How to use Amazon Cloud supercomputers to view molecules in remarkable detail

Cloud computing code speeds processing of data-intensive microscopy data
February 5, 2013

These microscope images of podosomes, cellular structures thought to be involved in cancer, show the differences in clarity produced by conventional microscopic techniques (left) and super-resolution imaging (right). Salk researchers have developed a method of utilizing cloud computing to significantly reduce the time necessary for processing super-resolution images. (Credit: Salk Institute for Biological Studies)

Salk Institute for Biological Studies researchers have shared a how-to secret for biologists: code for Amazon Cloud that significantly reduces the time necessary to process data-intensive microscopic images.

The method promises to speed research into the underlying causes of disease by making single-molecule microscopy of practical use for more laboratories.

“This is an extremely cost-effective way for labs to process super-resolution images,” says Hu Cang, Salk assistant professor in the Waitt Advanced Biophotonics Center and coauthor of the paper. “Depending on the size of the data set, it can save over a week’s worth of time.”

Background: the limits of microscope imaging

The latest frontier in basic biomedical research is to better understand the “molecular machines” called proteins and enzymes. Determining how they interact is key to discovering cures for diseases.

Unfortunately, conventional light microscopes cannot clearly show objects as small as single molecules. The available alternatives, such as electron microscopy, could not be effectively used with living cells. In 1873, German physicist Ernst Abbe worked out the mathematics to improve resolution in light microscopes. But Abbe’s calculations also established the diffraction limit.
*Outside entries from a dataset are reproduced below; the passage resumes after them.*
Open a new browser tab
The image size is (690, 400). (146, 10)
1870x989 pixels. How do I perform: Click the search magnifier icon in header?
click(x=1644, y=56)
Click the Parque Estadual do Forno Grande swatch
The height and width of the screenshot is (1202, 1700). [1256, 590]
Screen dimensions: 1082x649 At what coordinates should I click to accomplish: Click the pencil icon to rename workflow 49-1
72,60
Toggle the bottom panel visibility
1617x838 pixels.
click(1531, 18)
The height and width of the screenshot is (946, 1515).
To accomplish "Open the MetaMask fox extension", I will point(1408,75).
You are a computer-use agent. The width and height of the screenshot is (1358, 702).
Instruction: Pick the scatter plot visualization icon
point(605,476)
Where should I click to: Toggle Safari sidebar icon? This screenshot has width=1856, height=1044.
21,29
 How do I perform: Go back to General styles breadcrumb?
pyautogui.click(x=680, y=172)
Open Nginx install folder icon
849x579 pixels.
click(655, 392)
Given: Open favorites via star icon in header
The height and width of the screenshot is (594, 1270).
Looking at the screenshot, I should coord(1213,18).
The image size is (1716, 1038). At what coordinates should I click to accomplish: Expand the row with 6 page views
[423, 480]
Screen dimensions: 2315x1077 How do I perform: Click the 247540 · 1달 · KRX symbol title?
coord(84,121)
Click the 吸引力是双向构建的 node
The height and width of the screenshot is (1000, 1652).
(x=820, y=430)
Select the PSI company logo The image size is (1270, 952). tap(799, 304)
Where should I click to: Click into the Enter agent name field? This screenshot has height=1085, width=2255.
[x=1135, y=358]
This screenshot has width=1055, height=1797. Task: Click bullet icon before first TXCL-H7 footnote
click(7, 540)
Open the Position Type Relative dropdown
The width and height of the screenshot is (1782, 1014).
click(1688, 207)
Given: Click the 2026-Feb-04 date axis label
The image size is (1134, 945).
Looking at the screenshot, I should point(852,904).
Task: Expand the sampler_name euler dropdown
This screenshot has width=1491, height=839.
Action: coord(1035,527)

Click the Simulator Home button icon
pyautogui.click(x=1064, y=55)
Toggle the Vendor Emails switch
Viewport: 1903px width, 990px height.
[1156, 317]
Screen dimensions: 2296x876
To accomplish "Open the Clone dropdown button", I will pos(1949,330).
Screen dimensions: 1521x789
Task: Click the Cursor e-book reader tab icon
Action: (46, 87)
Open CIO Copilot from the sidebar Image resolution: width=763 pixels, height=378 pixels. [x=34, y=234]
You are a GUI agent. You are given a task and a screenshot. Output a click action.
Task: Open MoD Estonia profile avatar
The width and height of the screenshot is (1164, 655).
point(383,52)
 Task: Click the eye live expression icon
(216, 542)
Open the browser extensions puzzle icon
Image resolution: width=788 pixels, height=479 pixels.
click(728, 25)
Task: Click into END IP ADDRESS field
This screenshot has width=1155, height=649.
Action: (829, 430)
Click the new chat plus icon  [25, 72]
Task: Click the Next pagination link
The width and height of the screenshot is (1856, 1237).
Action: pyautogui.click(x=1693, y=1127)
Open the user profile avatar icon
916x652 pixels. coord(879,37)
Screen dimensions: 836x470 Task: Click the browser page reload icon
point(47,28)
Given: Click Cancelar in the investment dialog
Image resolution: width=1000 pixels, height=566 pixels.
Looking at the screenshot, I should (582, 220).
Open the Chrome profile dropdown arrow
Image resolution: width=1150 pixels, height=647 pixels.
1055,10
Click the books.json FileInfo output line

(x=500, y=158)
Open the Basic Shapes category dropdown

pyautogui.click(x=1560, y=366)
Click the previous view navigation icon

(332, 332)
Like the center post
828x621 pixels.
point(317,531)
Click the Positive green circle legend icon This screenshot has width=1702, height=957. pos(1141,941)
According to the Abbe limit, it is impossible to see the difference between any two objects if they are smaller than half the wavelength of the imaging light. Since the shortest wavelength we can see is around 400 nanometers (nm), that means anything 200 nm (ultraviolet-size) or below appears as a blurry spot. The challenge for biologists is that the molecules they want to see are often only a few tens of nanometers in size.

“You have no idea how many single molecules are distributed within that blurry spot, so essential features and ideas remain obscure to you,” says Jennifer Lippincott-Schwartz, a Salk non-resident fellow and coauthor on the paper.

In the early 2000s, several techniques were developed to break through the Abbe Limit, launching the new field of super-resolution microscopy. Among them was a method developed by Lippincott-Schwartz and her colleagues called Photoactivated Localization Microscopy, or PALM.

PALM, and its sister techniques, work because mathematics can see what the eye cannot: within the blurry spot, there are concentrations of photons that form bright peaks, which represent single molecules. The downside to these approaches is that it can take several hours to several days to crunch all the numbers required just to produce one usable image.

“Calculating an area of 50 pixels can take nearly a full day on a state-of-the-art desktop computer,” says Lippincott-Schwartz.

Supercomputer cloud

Analysis using Amazon EC2 cloud. (a) Computation time versus the radius of the image mosaic. (b) Illustration of the Amazon EC2 cloud, which allows multiple instances, each of which can be individually configured on demand. (c) Cloud computing accelerates image reconstruction with increased field of view. Left, for a measured image, the inset shows superresolution reconstruction of an area of 2.7 × 2.7 μm using a quad-core Core i7 computer; right, reconstruction of an increased area of 9.6 × 9.6 μm using 25 EC2 instances. The improvement is 12.5-fold. Credit: Salk Institute for Biological Studies)

The Salk researchers now offer other scientists an easier alternative: the Amazon Elastic Compute Cloud (Amazon Elastic EC2), a service that provides access to supercomputing via the Internet, allowing massive computing tasks to be distributed over banks of computers.

To make the PALM technique more practical for use in biomedical research, the team wrote a computer script that allows any biologist to upload and process PALM images using Amazon Cloud.

As a demonstration, Cang, Lippincott-Schwartz and post-doctoral researcher Ying Hu reconstructed the images of podosomes, which are molecular machines that appear to encourage cancer cells to spread. In one instance, they dropped the time needed to process an image from a whole day to 72 minutes. They also imaged tubulin, a protein essential for building various structures within cells. In that case, they were able to drop the time from nine days to under three and a half hours.

Their new paper provides a how-to tutorial for using the code to process PALM images through Amazon Cloud, helping the other labs achieve similar increases in speed.

Other researchers on the study were: Xiaolin Nan, of Oregon Health and Science University School of Medicine, and Sengupta Prabuddha, of The Eunice Kennedy Shriver National Institute of Child Health and Human Development, National Institutes of Health.

The research was supported by the Waitt Foundation.